Aus meiner Sicht stehen wir vor folgenden Herausforderungen:

Erstens. Das Problem der Unterbringung vor Ort, in den Kommunen, muss gelöst werden. Hier brauchen wir Akzeptanz und Verständnis in der Bevölkerung. Darauf, wie wir Akzeptanz und Verständnis erzielen, will ich später zurückkommen.

Zweite Herausforderung. Das Massensterben im Mittelmeer muss sofort beendet werden. Was das Massensterben im Mittelmeer angeht, vergessen wir, die gesamte Fluchtroute, auf der ebenfalls sehr viele Menschen sterben, zu berücksichtigen. Wir sehen im Fernsehen immer nur Bilder vom Mittelmeer und betrachten das andere nicht mehr.
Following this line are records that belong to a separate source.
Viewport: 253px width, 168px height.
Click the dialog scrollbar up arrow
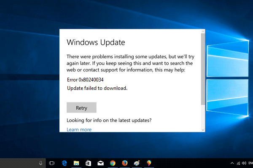[203, 32]
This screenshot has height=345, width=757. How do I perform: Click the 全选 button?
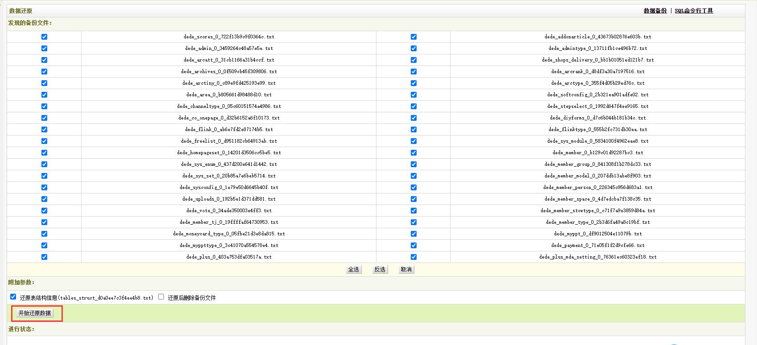[353, 269]
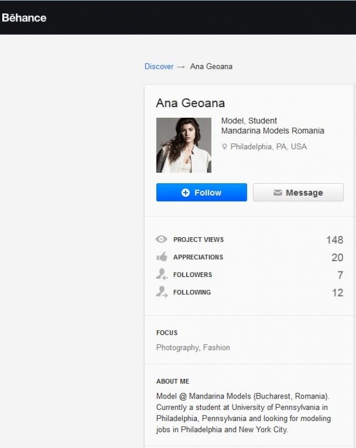Open the Following count of 12
Image resolution: width=356 pixels, height=448 pixels.
point(337,292)
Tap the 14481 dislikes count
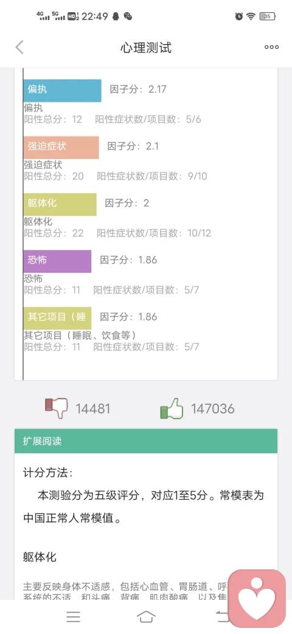The width and height of the screenshot is (292, 634). 92,409
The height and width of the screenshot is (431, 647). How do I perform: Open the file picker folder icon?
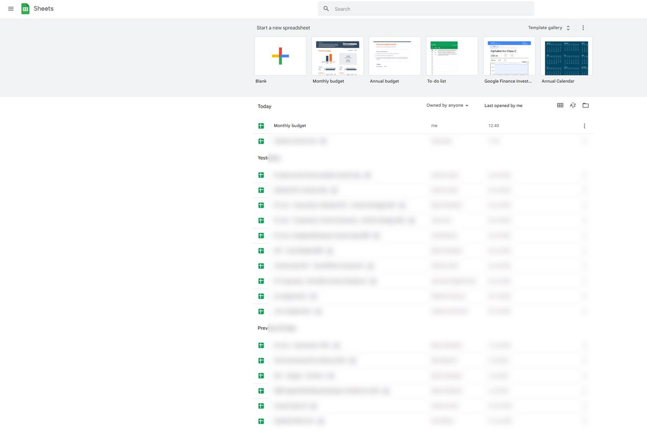tap(585, 105)
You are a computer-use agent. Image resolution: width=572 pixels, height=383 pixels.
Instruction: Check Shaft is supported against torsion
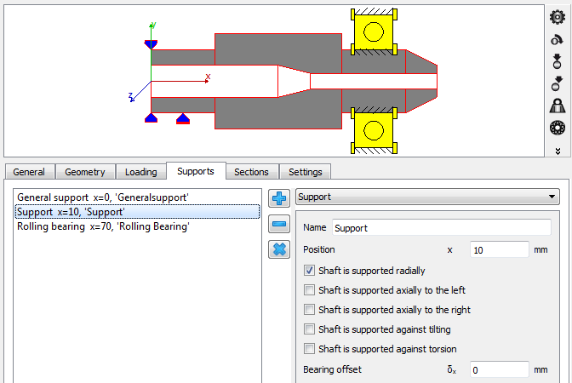(x=310, y=349)
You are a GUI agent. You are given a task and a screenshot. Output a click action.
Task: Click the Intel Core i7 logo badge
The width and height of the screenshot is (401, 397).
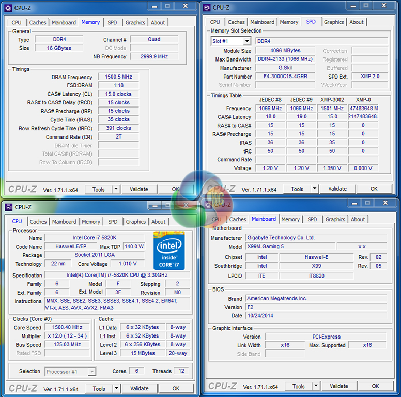coord(169,250)
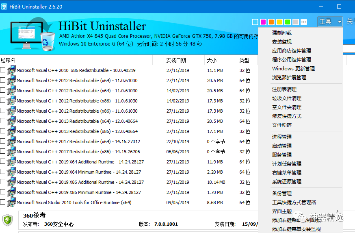Image resolution: width=355 pixels, height=233 pixels.
Task: Click icon of Visual C++ 2010 x86 Redistributable
Action: click(x=11, y=70)

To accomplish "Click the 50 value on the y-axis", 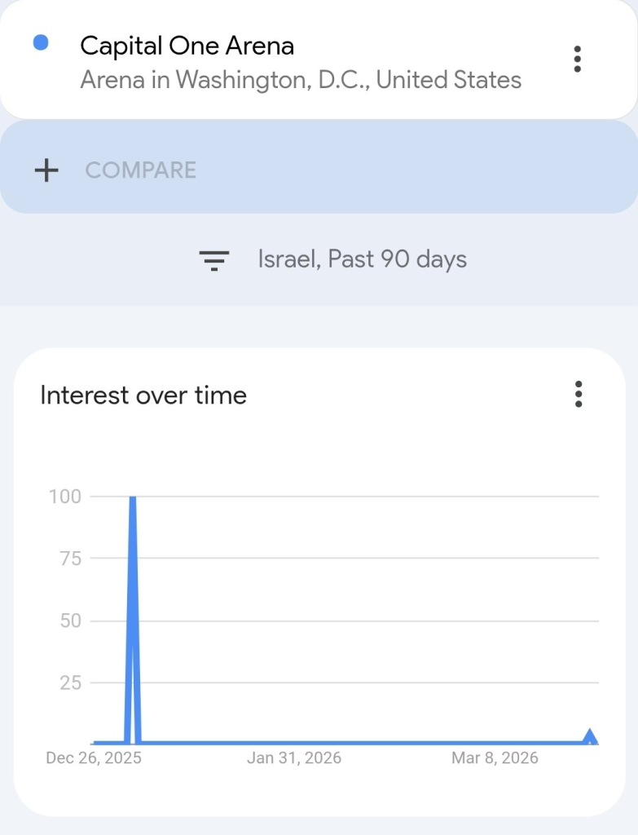I will click(x=70, y=621).
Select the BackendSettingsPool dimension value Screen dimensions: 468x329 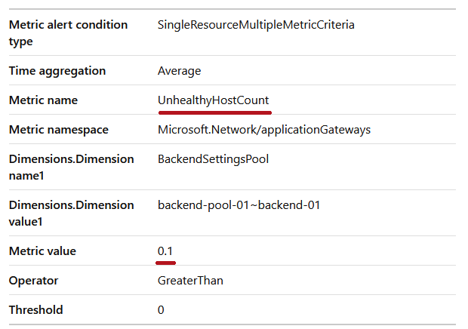[x=213, y=159]
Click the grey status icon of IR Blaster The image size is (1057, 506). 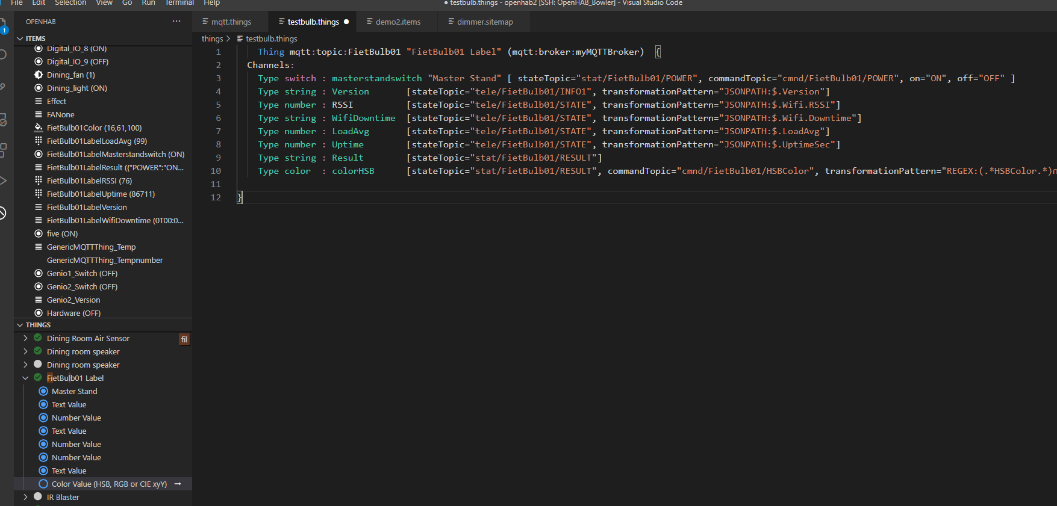point(38,497)
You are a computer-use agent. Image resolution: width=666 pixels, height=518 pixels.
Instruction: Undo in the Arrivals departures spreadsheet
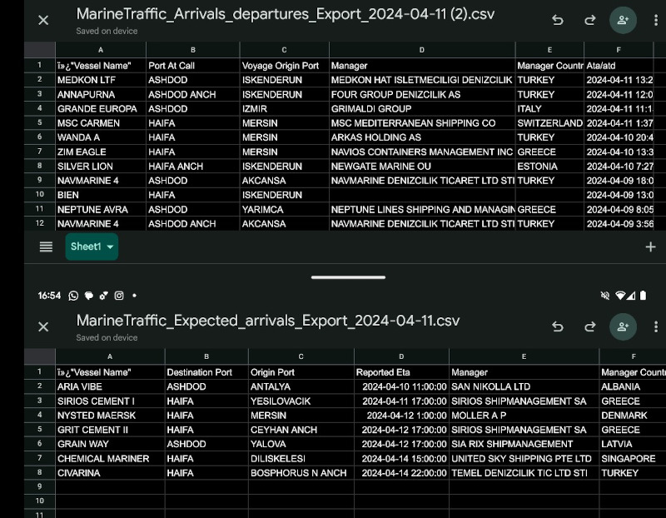point(558,20)
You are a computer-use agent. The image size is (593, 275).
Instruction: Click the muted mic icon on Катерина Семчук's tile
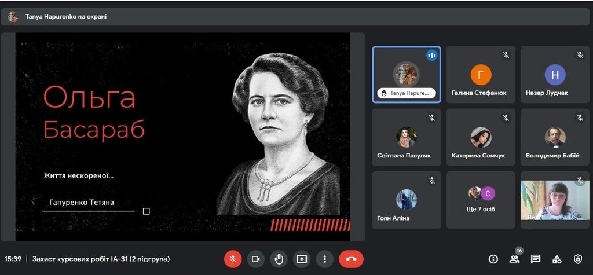click(x=506, y=118)
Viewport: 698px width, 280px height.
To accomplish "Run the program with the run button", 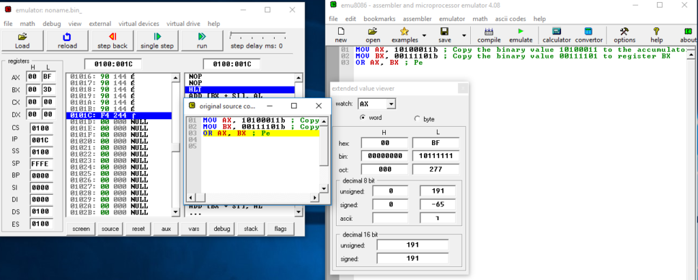I will 202,40.
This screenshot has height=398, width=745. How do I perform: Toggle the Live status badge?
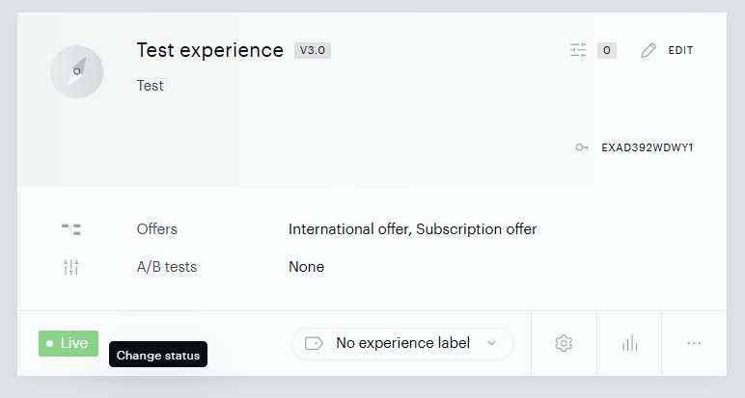tap(69, 343)
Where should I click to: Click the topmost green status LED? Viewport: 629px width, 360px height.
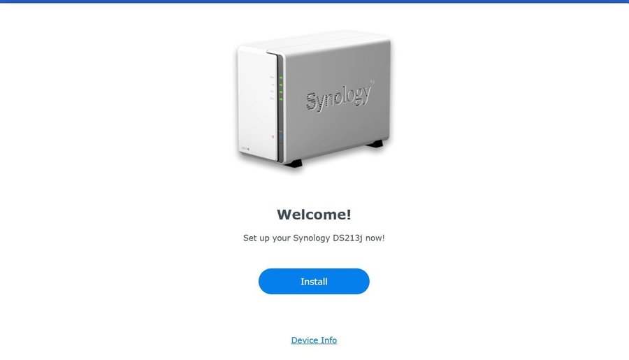(281, 78)
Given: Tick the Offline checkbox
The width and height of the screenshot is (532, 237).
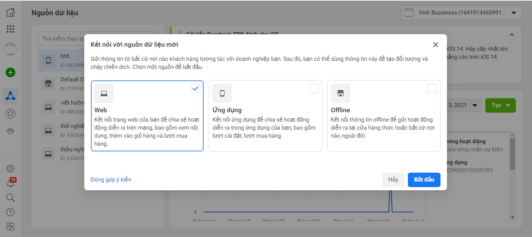Looking at the screenshot, I should [x=432, y=89].
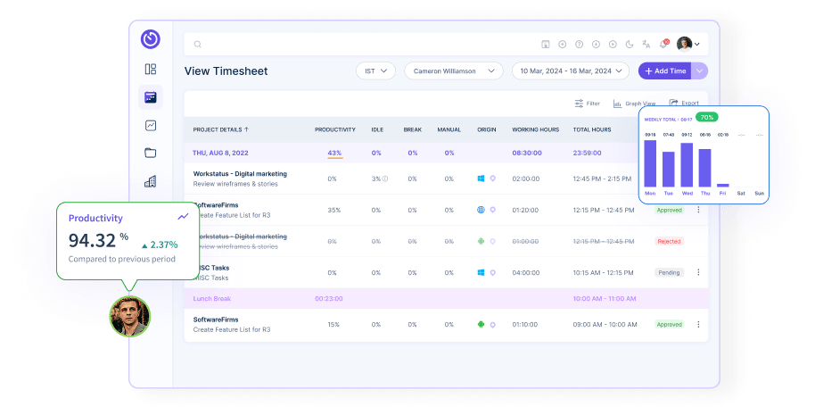Click the Workstatus logo in the sidebar
The width and height of the screenshot is (815, 415).
point(150,39)
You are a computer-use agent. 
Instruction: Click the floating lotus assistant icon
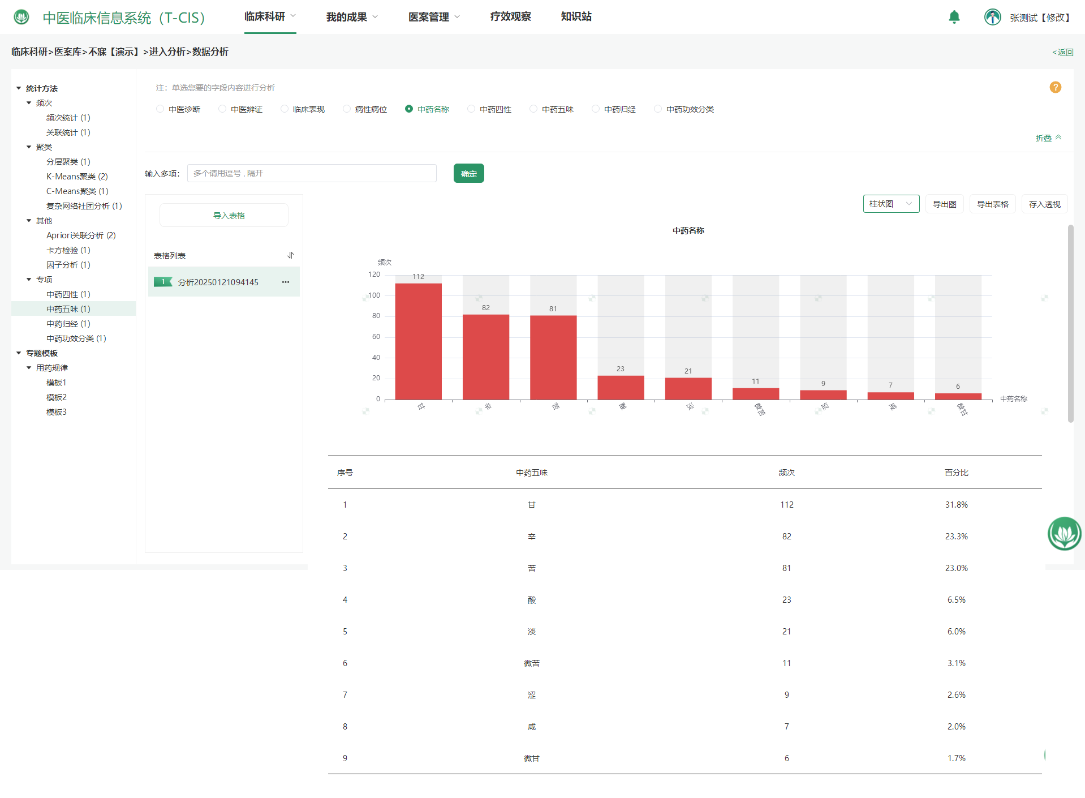click(1064, 533)

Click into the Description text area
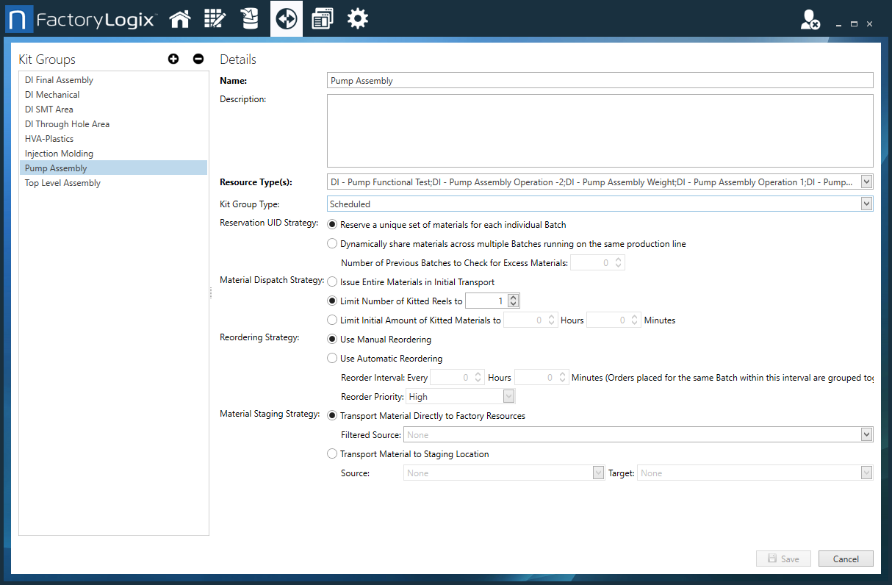click(x=600, y=131)
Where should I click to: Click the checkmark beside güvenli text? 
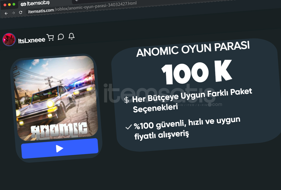click(x=128, y=127)
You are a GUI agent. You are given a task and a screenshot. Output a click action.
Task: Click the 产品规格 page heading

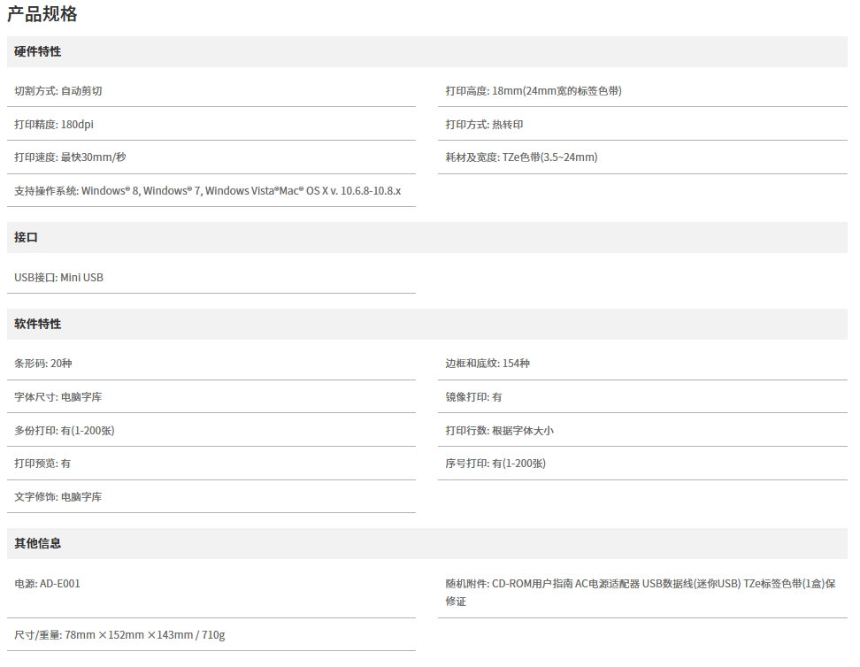point(42,14)
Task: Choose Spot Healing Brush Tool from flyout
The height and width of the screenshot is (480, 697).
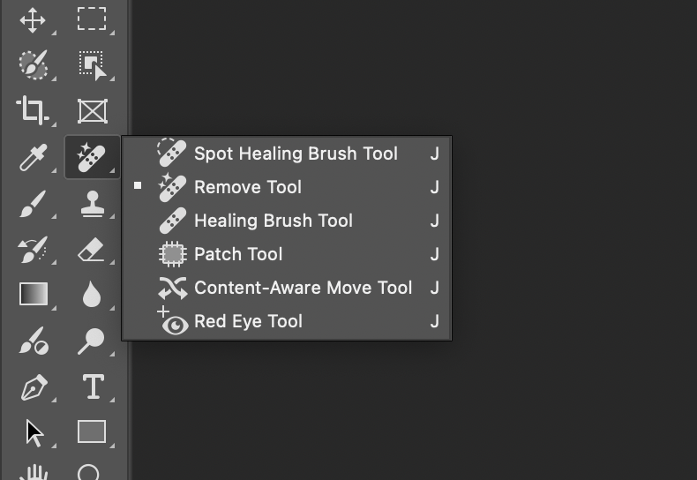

Herr Kollege Huber – er ist nicht mehr da –, ich teile Ihre These, die Sie in Frageform gekleidet haben, ausdrücklich nicht: dass wir Menschen zur Flucht animieren, wenn wir sie retten.

(Beifall bei der SPD sowie bei Abgeordneten der LINKEN und des BÜNDNISSES 90/DIE GRÜNEN)

Ich finde, wir sollten aus unserer christlichen Tradition heraus durchaus zu anderen Schlüssen kommen.

(Beifall bei der SPD und dem BÜNDNIS 90/ DIE GRÜNEN sowie bei Abgeordneten der LINKEN)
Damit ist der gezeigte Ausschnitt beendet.